* TEXT SHOWN
Voltage dependence of activation and inactivation of recombinant N-type currents

Whole-cell currents, generated by the recombinant N-type channels of four different combinations of subunits, α1B alone, α1Bα2/δ, α1Bβ1b and α1Bα2/δβ1b, were measured using 40 mM Ba2+ as a charge carrier. Step depolarization to potentials > −20 mV from a Vh of −100 mV elicited inward Ba2+ currents, which reached maximum around 20 mV (21.2 ± 1.2 mV, n = 17), in oocytes implanted with α1B alone, and a further increase of step depolarization reduced the Ba2+ currents (Fig. 2A). Coexpression of the β1b with the α1B subunit caused a significant shift of the current-voltage (I-V) relationship in a negative direction (by 8 mV) at the peak (13.6 ± 0.9 mV, n = 37, P < 0.01) (Fig. 2C). In contrast, coexpression of the α2/δ subunit shifted the I-V relationship slightly in the positive direction (23.4 ± 0.6 mV at the maximum, n = 53) (Fig. 2B). Even in the presence of the α2/δ subunit, however, the β subunit significantly shifted the voltage, producing a peak inward current in the hyperpolarizing direction (by 5 mV; 16.3 ± 1.1 mV at the maximum, n = 21, P < 0.01) (Fig. 2D).

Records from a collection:
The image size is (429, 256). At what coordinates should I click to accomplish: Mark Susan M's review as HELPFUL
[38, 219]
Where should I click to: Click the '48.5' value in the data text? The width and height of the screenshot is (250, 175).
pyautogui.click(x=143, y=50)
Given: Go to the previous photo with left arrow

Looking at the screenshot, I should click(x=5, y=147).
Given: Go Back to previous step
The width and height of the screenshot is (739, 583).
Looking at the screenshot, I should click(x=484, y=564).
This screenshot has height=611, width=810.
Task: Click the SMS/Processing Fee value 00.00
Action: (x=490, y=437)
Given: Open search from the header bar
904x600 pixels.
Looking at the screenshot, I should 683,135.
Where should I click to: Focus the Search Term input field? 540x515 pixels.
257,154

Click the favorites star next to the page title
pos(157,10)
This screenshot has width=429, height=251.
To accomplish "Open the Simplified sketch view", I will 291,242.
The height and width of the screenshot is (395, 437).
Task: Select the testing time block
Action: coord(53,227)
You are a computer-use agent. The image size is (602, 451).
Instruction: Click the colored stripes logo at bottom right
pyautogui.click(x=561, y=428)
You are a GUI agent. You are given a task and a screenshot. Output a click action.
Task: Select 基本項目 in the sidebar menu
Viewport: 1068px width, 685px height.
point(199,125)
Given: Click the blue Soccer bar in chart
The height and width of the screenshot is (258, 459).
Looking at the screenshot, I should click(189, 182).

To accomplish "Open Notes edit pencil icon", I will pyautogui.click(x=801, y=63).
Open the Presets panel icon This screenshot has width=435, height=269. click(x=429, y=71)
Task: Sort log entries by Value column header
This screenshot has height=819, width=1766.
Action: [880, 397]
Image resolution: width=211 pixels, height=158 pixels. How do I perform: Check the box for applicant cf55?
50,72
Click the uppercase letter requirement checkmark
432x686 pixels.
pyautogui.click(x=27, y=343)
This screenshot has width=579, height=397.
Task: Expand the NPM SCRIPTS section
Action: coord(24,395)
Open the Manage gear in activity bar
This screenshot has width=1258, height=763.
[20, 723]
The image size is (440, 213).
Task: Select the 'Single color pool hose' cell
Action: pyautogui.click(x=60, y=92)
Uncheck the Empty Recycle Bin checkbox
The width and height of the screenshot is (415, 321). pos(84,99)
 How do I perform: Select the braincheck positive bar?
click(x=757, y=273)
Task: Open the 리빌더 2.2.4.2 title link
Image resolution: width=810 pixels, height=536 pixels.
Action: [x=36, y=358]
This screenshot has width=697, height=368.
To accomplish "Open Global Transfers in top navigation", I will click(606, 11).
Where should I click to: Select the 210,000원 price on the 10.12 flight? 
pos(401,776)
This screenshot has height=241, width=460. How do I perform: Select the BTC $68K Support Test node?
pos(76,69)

* EXERCISE DESCRIPTION
Answer these questions using the text on recombinant N-type currents:
1. What concentration of Ba2+ served as the charge carrier?
2. Around what potential did the inward Ba2+ currents reach their maximum in oocytes implanted with α1B alone?
3. In which direction and by how much did coexpression of β1b with α1B shift the current-voltage relationship at the peak?
The items are separate material and do not belong to the text on N-type currents.

* SOLUTION
1. 40 mM.
2. Around 20 mV (21.2 ± 1.2 mV, n = 17).
3. In a negative direction, by 8 mV.